Realtime Session Events

RealtimeConnectedEvent

Event emitted when realtime connection is established.

@dataclass
class RealtimeConnectedEvent(PluginBaseEvent):
    type: str = "plugin.realtime_connected"
    provider: Optional[str] = None
    session_id: Optional[str] = None
    session_config: Optional[dict[str, Any]] = None
    capabilities: Optional[list[str]] = None

Fields

provider

str

default:"None"

Provider name (e.g., “openai”, “anthropic”).

session_id

str

default:"None"

Unique session identifier.

session_config

dict

default:"None"

Configuration for this session.

capabilities

list[str]

default:"None"

List of capabilities supported by this session.

RealtimeDisconnectedEvent

Event emitted when realtime connection is closed.

@dataclass
class RealtimeDisconnectedEvent(PluginBaseEvent):
    type: str = "plugin.realtime_disconnected"
    provider: Optional[str] = None
    session_id: Optional[str] = None
    reason: Optional[str] = None
    was_clean: bool = True

RealtimeAudioInputEvent

Event emitted when audio input is sent to realtime session.

@dataclass
class RealtimeAudioInputEvent(PluginBaseEvent):
    type: str = "plugin.realtime_audio_input"
    data: Optional[PcmData] = None

RealtimeAudioOutputEvent

Event emitted when audio output is received from realtime session.

@dataclass
class RealtimeAudioOutputEvent(PluginBaseEvent):
    type: str = "plugin.realtime_audio_output"
    data: Optional[PcmData] = None
    response_id: Optional[str] = None

RealtimeResponseEvent

Event emitted when realtime session provides a response.

@dataclass
class RealtimeResponseEvent(PluginBaseEvent):
    type: str = "plugin.realtime_response"
    original: Optional[str] = None
    text: Optional[str] = None
    response_id: str
    is_complete: bool = True
    conversation_item_id: Optional[str] = None

RealtimeErrorEvent

Event emitted when a realtime error occurs.

@dataclass
class RealtimeErrorEvent(PluginBaseEvent):
    type: str = "plugin.realtime_error"
    error: Optional[Exception] = None
    error_code: Optional[str] = None
    context: Optional[str] = None
    is_recoverable: bool = True

RealtimeUserSpeechTranscriptionEvent

Event emitted when user speech transcription is available from realtime session.

@dataclass
class RealtimeUserSpeechTranscriptionEvent(PluginBaseEvent):
    type: str = "plugin.realtime_user_speech_transcription"
    text: str = ""
    original: Optional[Any] = None

RealtimeAgentSpeechTranscriptionEvent

Event emitted when agent speech transcription is available from realtime session.

@dataclass
class RealtimeAgentSpeechTranscriptionEvent(PluginBaseEvent):
    type: str = "plugin.realtime_agent_speech_transcription"
    text: str = ""
    original: Optional[Any] = None

Vision-Language Model (VLM) Events

VLMInferenceStartEvent

Event emitted when a VLM inference starts.

@dataclass
class VLMInferenceStartEvent(PluginBaseEvent):
    type: str = "plugin.vlm_inference_start"
    inference_id: str
    model: Optional[str] = None
    frames_count: int = 0

Fields

inference_id

str

required

Unique identifier for this inference.

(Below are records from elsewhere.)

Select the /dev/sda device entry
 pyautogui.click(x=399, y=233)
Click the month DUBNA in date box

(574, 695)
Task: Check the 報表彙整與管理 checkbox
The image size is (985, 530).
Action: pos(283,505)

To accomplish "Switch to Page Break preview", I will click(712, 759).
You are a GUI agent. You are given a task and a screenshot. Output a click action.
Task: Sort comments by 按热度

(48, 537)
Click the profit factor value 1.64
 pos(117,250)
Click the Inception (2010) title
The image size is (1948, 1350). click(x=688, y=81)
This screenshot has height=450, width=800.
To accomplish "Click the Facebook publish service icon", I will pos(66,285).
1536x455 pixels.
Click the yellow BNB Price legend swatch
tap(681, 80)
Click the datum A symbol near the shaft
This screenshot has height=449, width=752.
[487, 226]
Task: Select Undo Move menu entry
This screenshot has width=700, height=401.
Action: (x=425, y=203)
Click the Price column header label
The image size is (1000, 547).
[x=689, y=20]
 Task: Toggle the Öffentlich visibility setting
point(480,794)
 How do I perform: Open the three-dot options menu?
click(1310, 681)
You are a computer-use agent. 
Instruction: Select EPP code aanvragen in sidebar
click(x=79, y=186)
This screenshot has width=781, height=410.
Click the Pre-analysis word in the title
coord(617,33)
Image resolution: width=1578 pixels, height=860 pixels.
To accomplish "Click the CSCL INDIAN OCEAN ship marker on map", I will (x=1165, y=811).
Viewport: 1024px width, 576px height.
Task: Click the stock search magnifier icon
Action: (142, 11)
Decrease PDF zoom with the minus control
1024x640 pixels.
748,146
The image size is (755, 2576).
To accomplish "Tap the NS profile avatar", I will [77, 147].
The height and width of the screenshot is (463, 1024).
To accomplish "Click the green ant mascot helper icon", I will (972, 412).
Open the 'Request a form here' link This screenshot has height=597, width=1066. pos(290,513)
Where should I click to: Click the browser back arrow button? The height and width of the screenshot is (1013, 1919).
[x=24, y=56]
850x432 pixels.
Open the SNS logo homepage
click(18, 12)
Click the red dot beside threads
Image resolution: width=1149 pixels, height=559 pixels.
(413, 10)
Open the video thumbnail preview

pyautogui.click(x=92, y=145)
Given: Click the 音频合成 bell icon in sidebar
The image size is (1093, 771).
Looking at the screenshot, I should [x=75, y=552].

Auto-generated UUID if not provided.

model

str

default:"None"

Model being used for this inference.

frames_count

int

default:"0"

Number of video frames to process.

Example

from vision_agents.core.llm.events import VLMInferenceStartEvent

@manager.subscribe
async def track_vlm_start(event: VLMInferenceStartEvent):
    print(f"VLM inference started: {event.inference_id}")
    print(f"Model: {event.model}, Frames: {event.frames_count}")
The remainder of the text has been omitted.